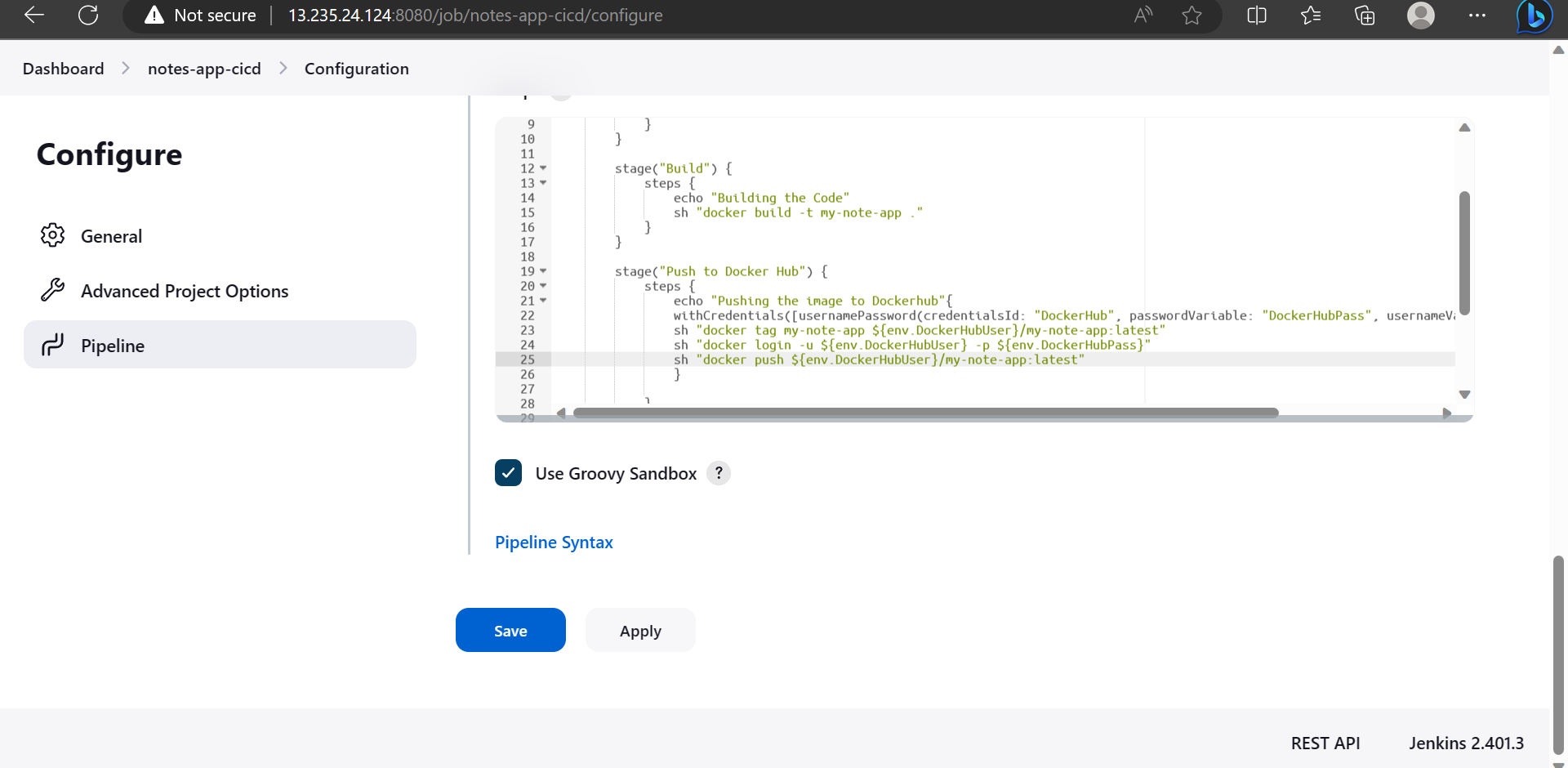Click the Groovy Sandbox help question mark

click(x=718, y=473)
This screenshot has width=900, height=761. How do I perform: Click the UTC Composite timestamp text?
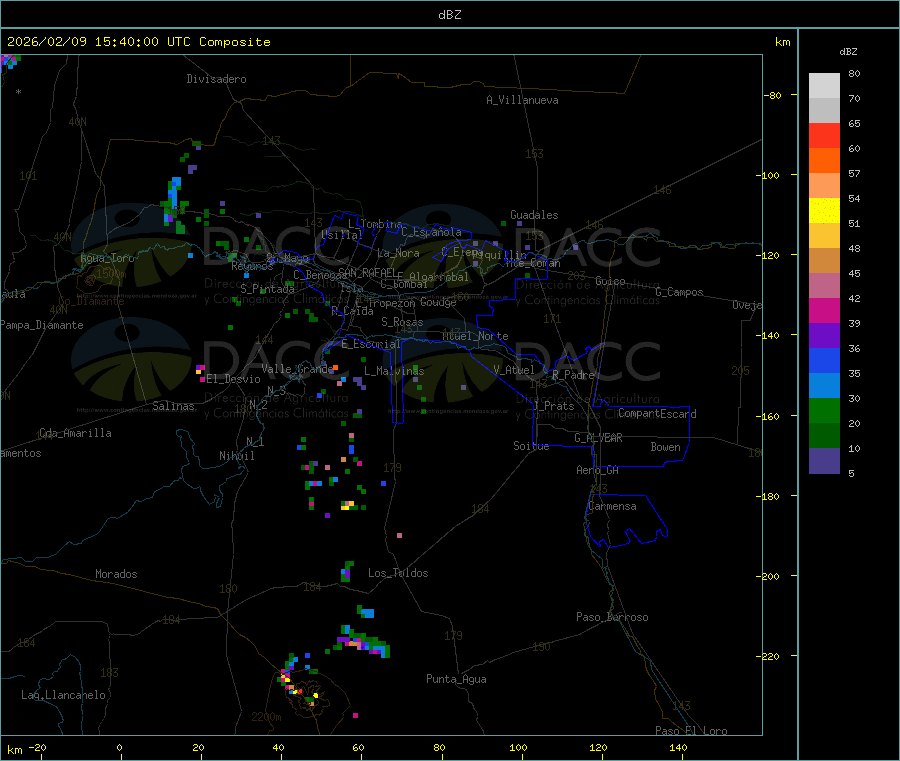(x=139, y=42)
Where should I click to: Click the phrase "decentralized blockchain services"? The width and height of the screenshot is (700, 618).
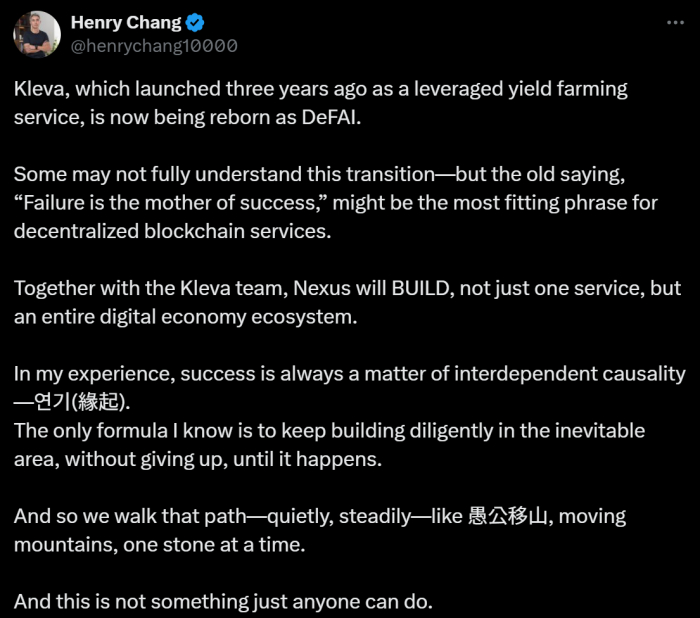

◆ ◆ ◆

Exercise brief => Copy out every line above word for word, leaving out the pictures.

Result of this exercise =>
Click the Groovy Sandbox help question mark

click(x=718, y=473)
This screenshot has width=900, height=761. How do I perform: Click the UTC Composite timestamp text?
(x=139, y=42)
Where should I click to: Click the phrase "decentralized blockchain services"? The width and height of the screenshot is (700, 618).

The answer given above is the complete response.